Write out exactly the lines from the one holding "Instruction: Click the" to the last line of the entries, both ends included and nothing else, without the pictures.

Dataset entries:
################

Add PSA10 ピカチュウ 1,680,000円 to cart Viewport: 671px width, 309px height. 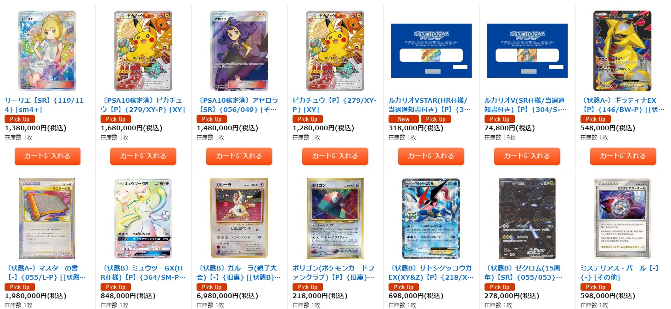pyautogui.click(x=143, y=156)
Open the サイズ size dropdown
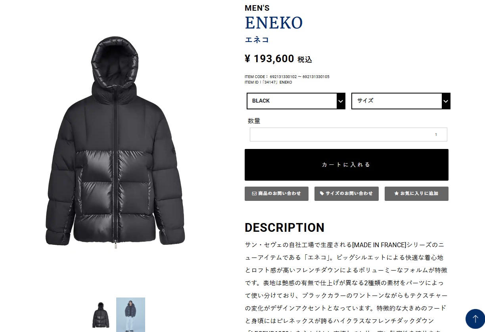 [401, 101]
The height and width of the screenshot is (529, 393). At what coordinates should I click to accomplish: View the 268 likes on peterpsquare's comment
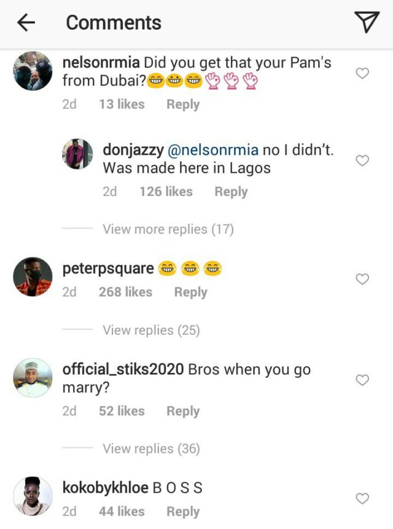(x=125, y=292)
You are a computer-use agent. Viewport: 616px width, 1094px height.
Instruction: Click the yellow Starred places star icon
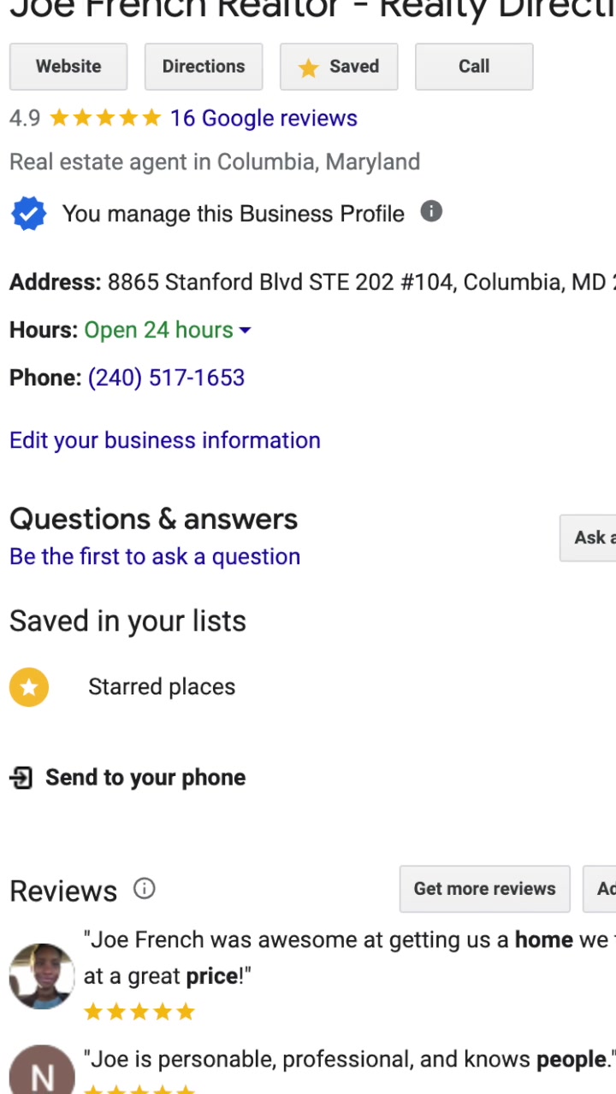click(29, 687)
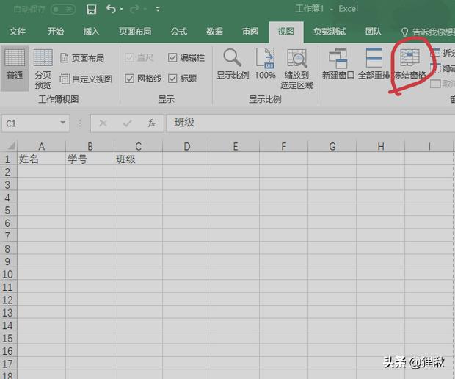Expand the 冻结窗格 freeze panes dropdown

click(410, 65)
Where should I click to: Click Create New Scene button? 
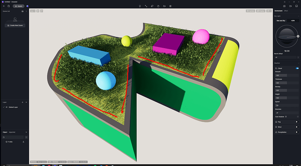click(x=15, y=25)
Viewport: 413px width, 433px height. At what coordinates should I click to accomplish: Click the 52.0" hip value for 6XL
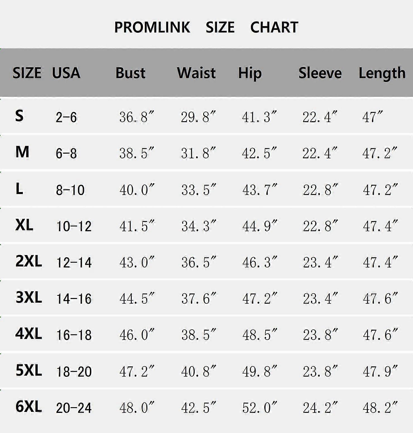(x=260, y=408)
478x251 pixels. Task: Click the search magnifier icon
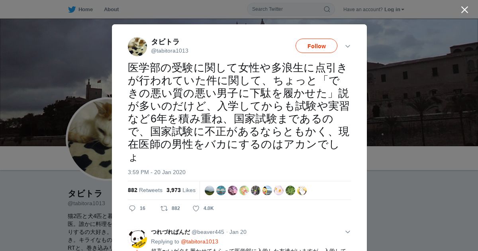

################

§ Reply to the exercise:
Instruction: Click the yellow Starred places star icon
click(29, 687)
Expand the 冻结窗格 freeze panes dropdown

click(410, 65)
Where should I click to: Click Create New Scene button? 
click(x=15, y=25)
Viewport: 413px width, 433px height. At what coordinates should I click to accomplish: Click the 52.0" hip value for 6XL
(x=260, y=408)
478x251 pixels. Task: Click the search magnifier icon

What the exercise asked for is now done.